La creatura del sciur Aldo

23 Marzo 2011 di Oscar Eleni

di Oscar Eleni
Non c’è vita, diceva un grande attore, non c’è vita finchè non si ama e non si è riamati. E poi non c’è morte. Aldo Allievi ha amato davvero la sua splendida creatura, una società sportiva che sapeva di buono, che era qualcosa di speciale, per questa sua avventura è stato anche riamato.
 

Adesso che ci dicono di salutarlo per l’ultimo viaggio diciamo ai messaggeri di sventura che non esiste morte per gente come il sciur Aldo. Lui vive e vivrà in noi e non soltanto nel ricordo.

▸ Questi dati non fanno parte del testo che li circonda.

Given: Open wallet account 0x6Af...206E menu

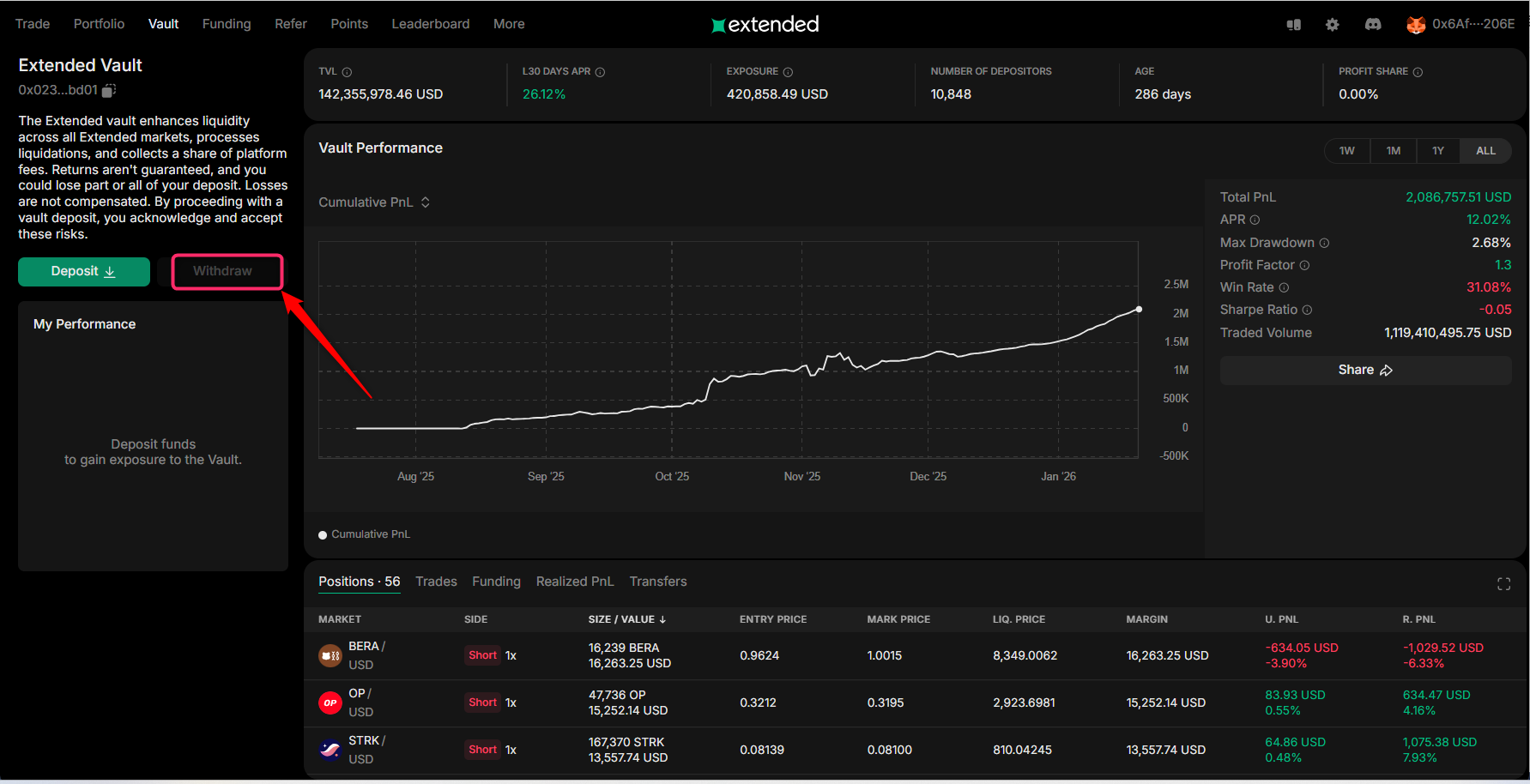Looking at the screenshot, I should (x=1460, y=24).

Gli dobbiamo tanto perché era paziente quando sentiva gli altri scalpitare, quando si accorgeva che eri innamorato di mondi diversi, ma potevi anche cambiare idea, pur riconoscendoti il diritto di avere passioni che sfioravano le sue, ma avevano, magari, altri colori.
Voleva cambiarci la vita e il modo di pensare, di stare insieme, lo ha fatto con tanti dei suoi grandi giocatori, lo ha fatto il giorno in cui, era il 1956, decise di allargare la sua famiglia coinvolgendola nell’avventura chiamata prima palla al cesto, poi pallacanestro e, infine basket, lo ha fatto con tanti di noi proponendo un modo di vivere che non poteva essere quello dell’egoismo, della lite per il campione che segnava tanto ma non difendeva mai. La sua Pallacanestro Cantù era speciale e i maestri che scelse per quella scuola hanno tutti lasciato un segno, da Stankovic a Giancarlo Primo, da Taurisano a Bianchini, ma non pretendeva amore subito, a prima vista. Voleva obbligarti a stare un po’ nel convento cantuchiano insieme alla “famiglia” allargata.

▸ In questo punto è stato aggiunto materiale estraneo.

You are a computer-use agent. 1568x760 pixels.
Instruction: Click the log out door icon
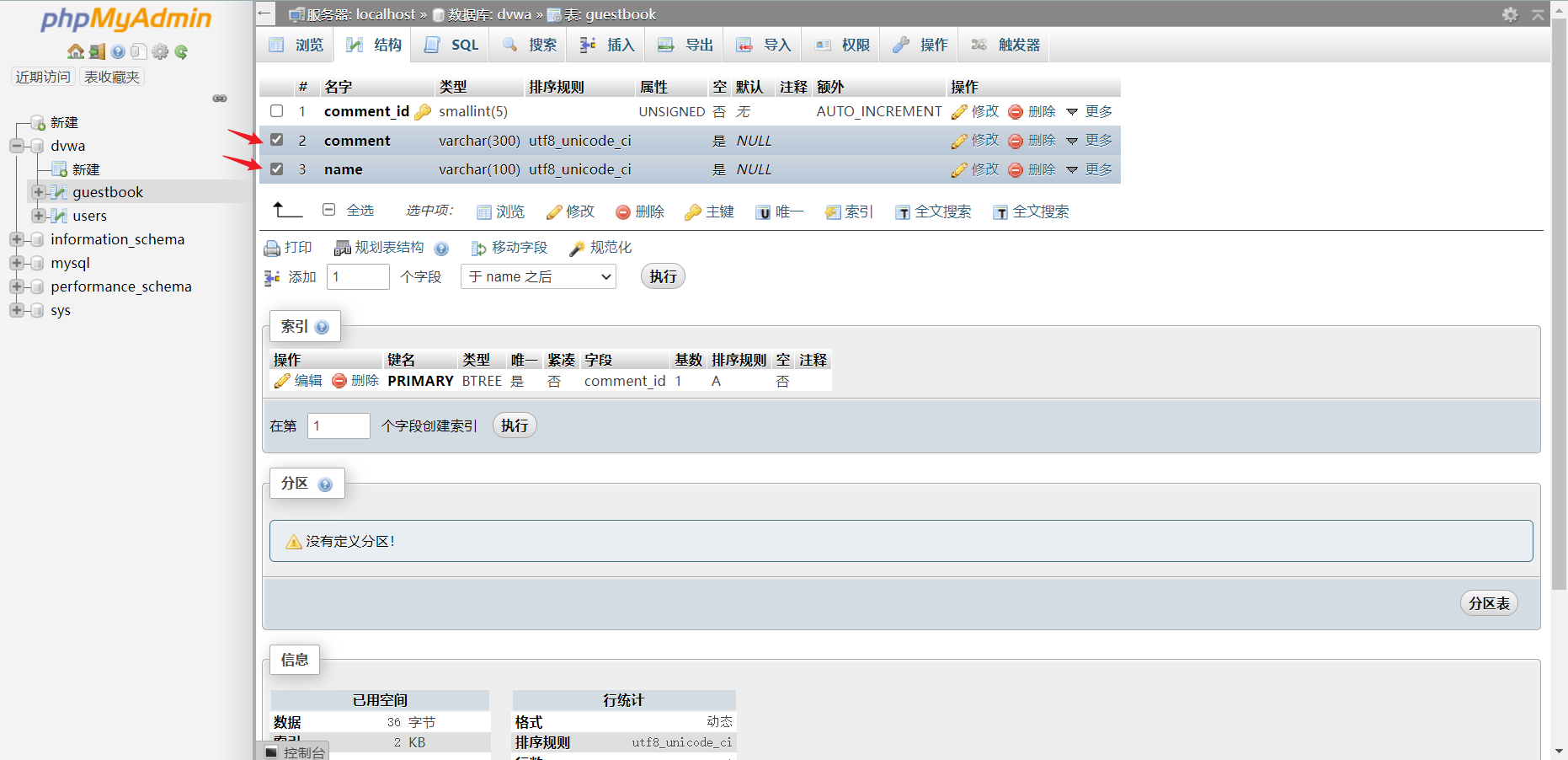point(97,51)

Non erano cene, erano viaggi nel tempo e nella cultura andando alla fonte, bevendo più vino che acqua, anche se lui era all’acqua che chiedeva purezza, così come ai suoi giocatori, al massimo si potevano aggiungere bollicime, ma non come quelle degli altri, quelle che ha trovato convincendo gente estranea al mondo del basket a vivere la sua avventura. Erano carezze speciali e pensando a certi abbinamenti storici bisogna dire che aveva un tocco magico per convincere la gente ad entrare nella corte magna, nella casa dove stavano i ragazzi che poi avrebbero difeso il castello.
Erano notti lunghe, dopo le partite di coppa, con l’Alfredo Broggi grande maestro di cerimonie che coinvolgeva il sciur Aldo, faceva crescere bene il Roberto, dava un senso ad ogni cosa. Viaggiare con lui, con loro, stare insieme a loro, era un seminario alla Pia Madre. Era una meraviglia vederlo arrossire nel trionfo, diventare paonazzo se pensava di aver subito un torto, era splendido vederlo seduto a tavola mentre il professor Klinger, lo accolga lei caro prof che sicuramente avrà intorno altri smaniosi di farlo sentire di nuovo amato pretone, cercava di curarci tutti senza minacciare, ma cercando ci far capire.
Aldo Allievi capiva, ma vedeva nella gioventù che lo circondava, la voglia di osare oltre l’ultimo bicchiere. I giocatori erano a letto, erano ben custoditi, le coppe erano già al loro posto, perché fermarsi. Meglio brindare, litigare ancora, abbracciarsi e poi separarsi. Non ci sono aneddoti. C’è una vita. E in quella abbiamo vissuto e per quelle giornate noi negheremo sempre che Aldo Allievi, come Porelli, come Rubini, come tutti quelli che abbiamo amato in questo sport siano davvero morti.